Pause. LE DOCTEUR sort.
Le pot aux roses est découvert. La banque exige le remboursement.
JEANNE. (Elle est abasourdie.) Déjà ?
IRÈNE. Ça devait arriver un jour ou l’autre.
JEANNE. Oui, mais c’est quand même tellement inattendu. Et tellement terrible. (Se ressaisissant.). Il nous faut, sans perdre de temps, mener jusqu’au bout notre manigance contre le docteur.
IRÈNE. Je ne veux pas.
JEANNE. Pourquoi ?
IRÈNE. Réfléchis toi-même aux rôles peu envieux que nous jouons. Pourras-tu, après cela, te respecter ?
JEANNE. Mieux vaut ne pas se respecter à l’air libre, que se respecter dans sa geôle.
IRÈNE. Ce que nous faisons n’est pas bien.
JEANNE. Nous ne faisons que nous battre pour nous.
IRÈNE. Tout en brisant le docteur.
JEANNE. Je ne comprends pas, tu t’es amourachée de lui, ou quoi ?
IRÈNE. Et si c’est le cas, tu dis quoi ?
JEANNE. Je dis qu’il y a un âge où les femmes ne tombent plus amoureuses.
IRÈNE. Cet âge-là n’existe pas pour les femmes.
JEANNE. Reste raisonnable. De toute façon, il n’y a pas d’autre issue.
IRÈNE. Il y a une issue : tout avouer.
JEANNE. Et mettre en l’air toute notre vie.
IRÈNE. Ne t’inquiète pas, je prends tout sur moi.
JEANNE. Tu crois que c’est de l’héroïsme, mais c’est une connerie.
IRÈNE. C’est un calcul. (Avec douceur.) Réfléchis toi-même.

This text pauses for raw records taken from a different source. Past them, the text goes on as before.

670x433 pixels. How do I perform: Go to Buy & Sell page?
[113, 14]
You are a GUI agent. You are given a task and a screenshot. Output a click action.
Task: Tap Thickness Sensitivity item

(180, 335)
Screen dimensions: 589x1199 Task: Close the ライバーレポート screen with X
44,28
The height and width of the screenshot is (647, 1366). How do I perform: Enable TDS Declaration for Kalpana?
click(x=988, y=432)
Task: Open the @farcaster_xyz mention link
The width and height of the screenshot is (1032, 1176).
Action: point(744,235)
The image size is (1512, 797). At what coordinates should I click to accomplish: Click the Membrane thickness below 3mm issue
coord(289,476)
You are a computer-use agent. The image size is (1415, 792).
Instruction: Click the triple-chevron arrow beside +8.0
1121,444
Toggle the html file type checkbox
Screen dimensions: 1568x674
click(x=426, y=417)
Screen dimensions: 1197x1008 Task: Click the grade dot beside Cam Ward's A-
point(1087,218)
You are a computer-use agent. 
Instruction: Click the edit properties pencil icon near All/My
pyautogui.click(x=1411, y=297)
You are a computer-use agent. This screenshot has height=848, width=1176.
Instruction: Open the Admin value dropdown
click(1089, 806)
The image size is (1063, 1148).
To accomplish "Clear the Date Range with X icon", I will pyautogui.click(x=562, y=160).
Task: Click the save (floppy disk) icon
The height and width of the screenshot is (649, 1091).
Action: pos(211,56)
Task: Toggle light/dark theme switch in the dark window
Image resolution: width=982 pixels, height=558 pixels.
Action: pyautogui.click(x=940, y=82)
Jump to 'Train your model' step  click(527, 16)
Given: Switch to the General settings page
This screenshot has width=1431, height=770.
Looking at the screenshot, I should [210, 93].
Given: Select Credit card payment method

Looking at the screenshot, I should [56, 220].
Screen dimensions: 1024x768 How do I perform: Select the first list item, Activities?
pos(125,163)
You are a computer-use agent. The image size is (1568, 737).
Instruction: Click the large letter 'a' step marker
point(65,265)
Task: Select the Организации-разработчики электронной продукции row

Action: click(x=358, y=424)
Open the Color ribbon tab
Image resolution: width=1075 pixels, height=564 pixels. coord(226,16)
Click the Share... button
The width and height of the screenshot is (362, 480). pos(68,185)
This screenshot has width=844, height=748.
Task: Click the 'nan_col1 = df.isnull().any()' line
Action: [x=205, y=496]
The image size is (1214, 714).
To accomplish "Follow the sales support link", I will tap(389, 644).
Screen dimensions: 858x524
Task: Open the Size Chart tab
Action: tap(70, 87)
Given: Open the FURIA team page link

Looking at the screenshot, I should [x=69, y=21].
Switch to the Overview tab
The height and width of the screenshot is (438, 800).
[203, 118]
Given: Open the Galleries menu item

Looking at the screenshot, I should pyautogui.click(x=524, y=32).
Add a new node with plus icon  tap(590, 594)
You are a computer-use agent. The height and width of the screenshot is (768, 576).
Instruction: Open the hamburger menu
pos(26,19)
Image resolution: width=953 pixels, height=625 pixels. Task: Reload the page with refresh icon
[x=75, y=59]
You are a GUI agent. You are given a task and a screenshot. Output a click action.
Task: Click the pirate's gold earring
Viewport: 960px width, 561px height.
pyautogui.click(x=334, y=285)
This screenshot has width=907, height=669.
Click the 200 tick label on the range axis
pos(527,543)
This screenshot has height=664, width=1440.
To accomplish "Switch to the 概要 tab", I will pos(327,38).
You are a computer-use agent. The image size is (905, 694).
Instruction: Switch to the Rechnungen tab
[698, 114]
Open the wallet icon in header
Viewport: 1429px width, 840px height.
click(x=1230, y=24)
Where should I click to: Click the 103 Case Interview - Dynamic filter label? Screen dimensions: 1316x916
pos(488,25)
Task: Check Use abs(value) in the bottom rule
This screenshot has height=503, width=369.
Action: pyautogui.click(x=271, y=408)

Si nous menons à bien notre plan, alors, le plus probable, c’est que nous serons pris tous les quatre : nous trois, pour escroquerie et le docteur pour une fausse carte médicale. Mais en cas d’aveu, je suis seule à faire de la prison et vous restez en liberté. De plus, vous avez des enfants, alors que moi je suis seule. Et je ne parle pas de la conscience nette.
JEANNE. (Après avoir longuement pesé le pour et le contre.) Tu as sûrement raison. (Elle pleure.) Mais quelle ordure je suis : c’est ensemble que nous avons fait des conneries et c’est toi seule qui devras payer. Pardonne-moi. (Elle enlace Irène.)